Description of the task: Copy all entries exactly, and wherever an entry holds a picture, leave that picture out.

(Beginning of Recorded data)

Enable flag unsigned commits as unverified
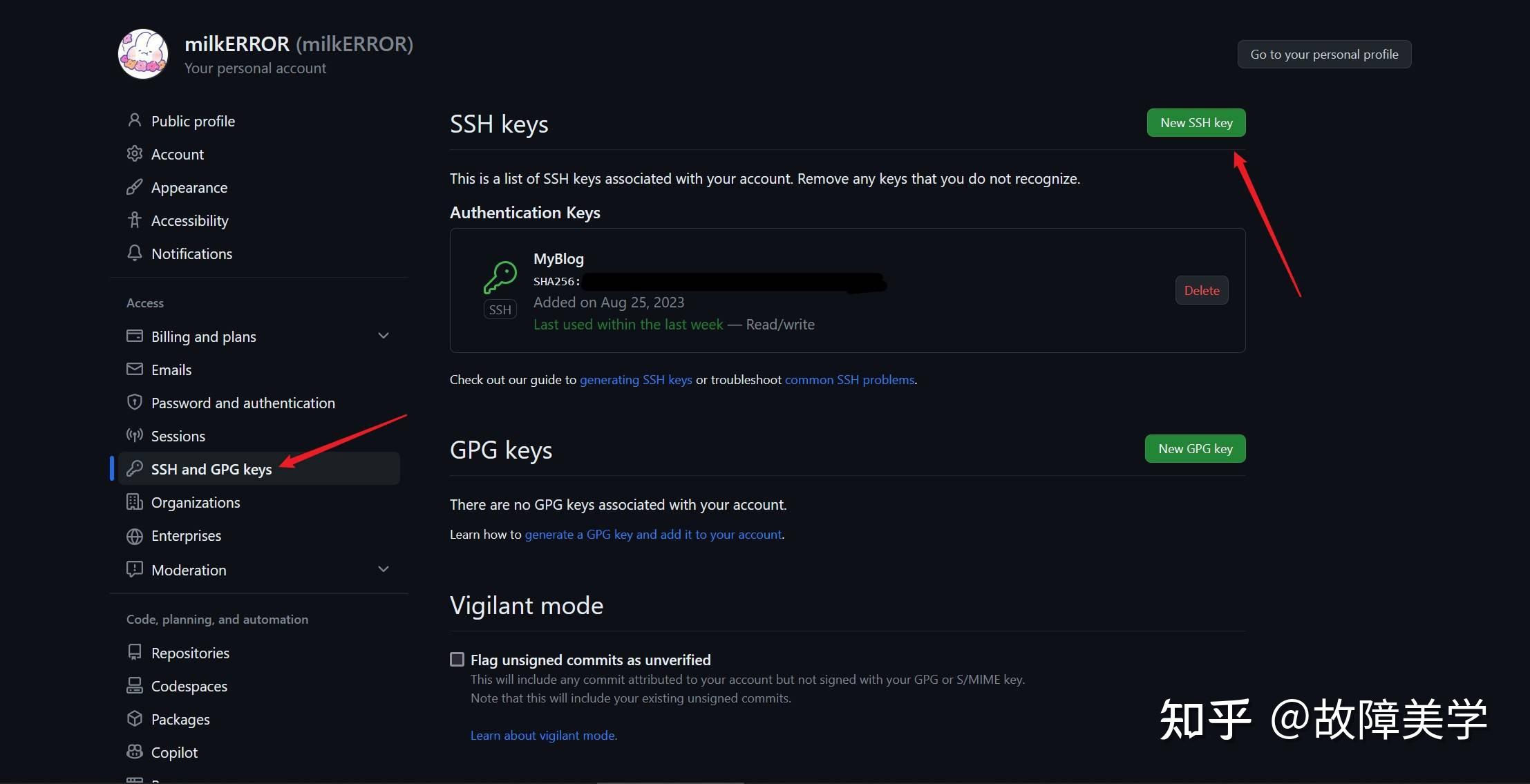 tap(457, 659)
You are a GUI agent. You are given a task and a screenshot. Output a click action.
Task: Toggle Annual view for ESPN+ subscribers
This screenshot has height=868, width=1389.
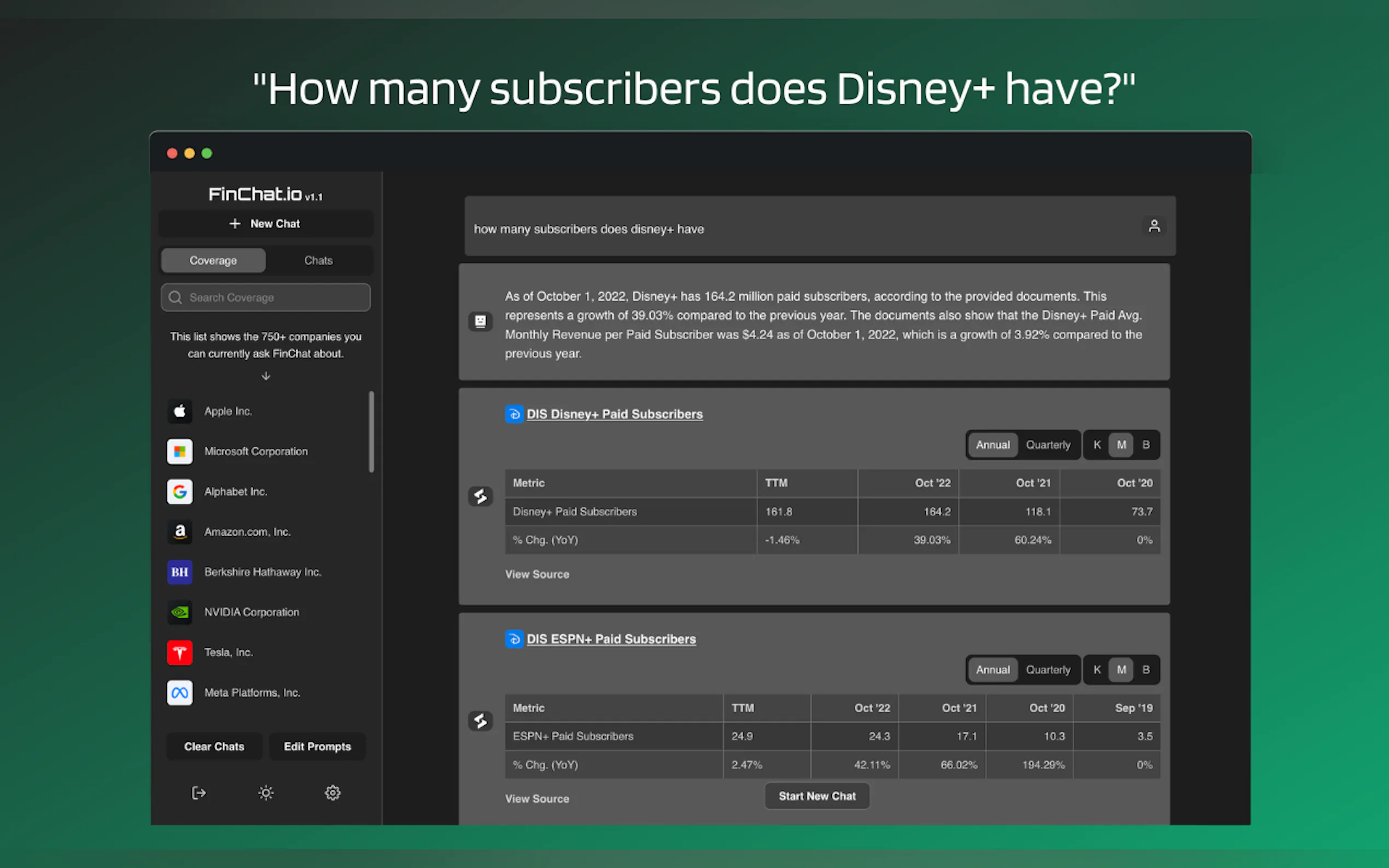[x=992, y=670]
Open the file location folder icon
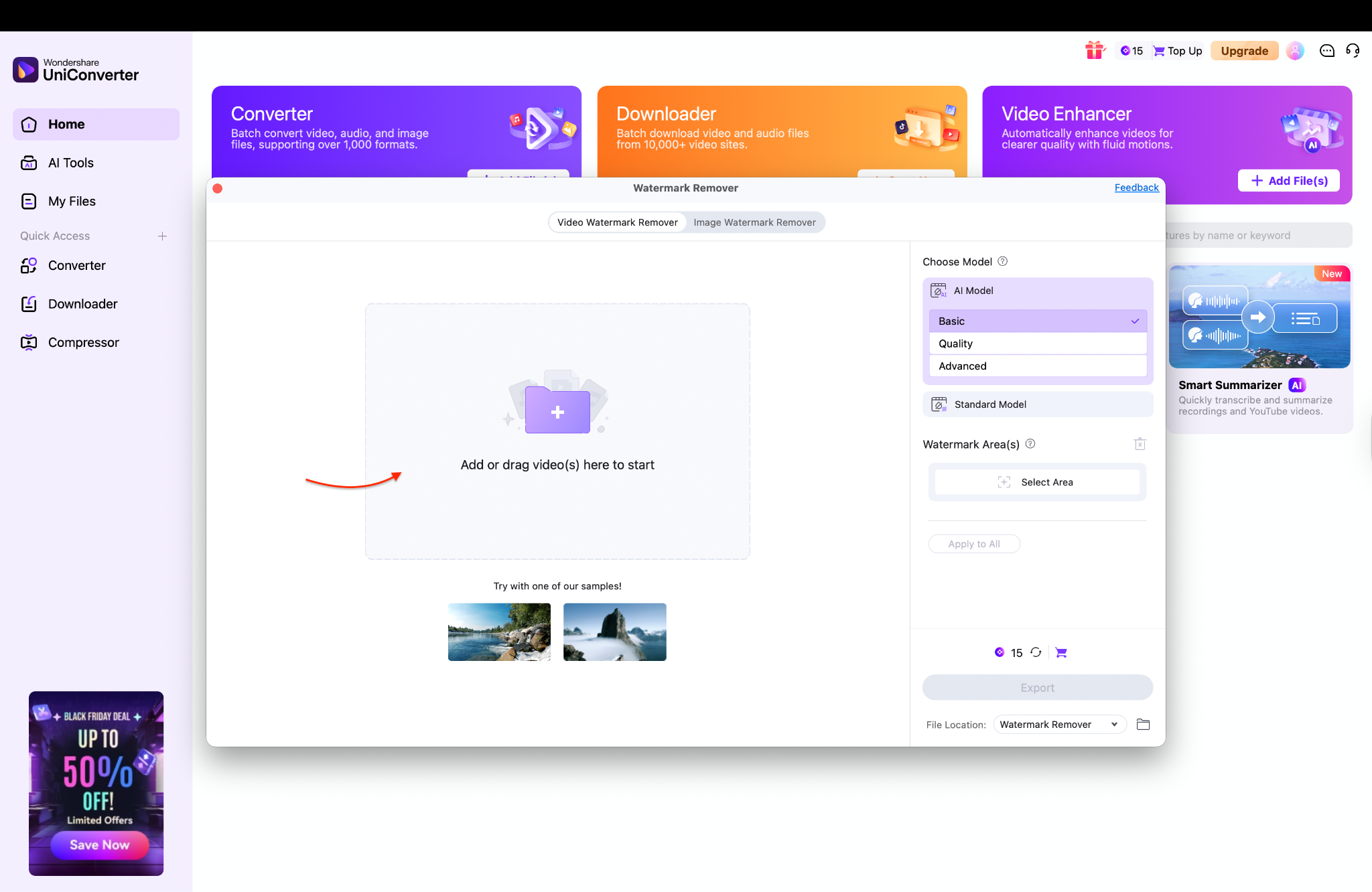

(End of Recorded data)

Answer section:
Enable flag unsigned commits as unverified
 tap(457, 659)
You are a GUI agent. You are given a task and a screenshot. Output a click action.
Task: Toggle Annual view for ESPN+ subscribers
This screenshot has height=868, width=1389.
[x=992, y=670]
Open the file location folder icon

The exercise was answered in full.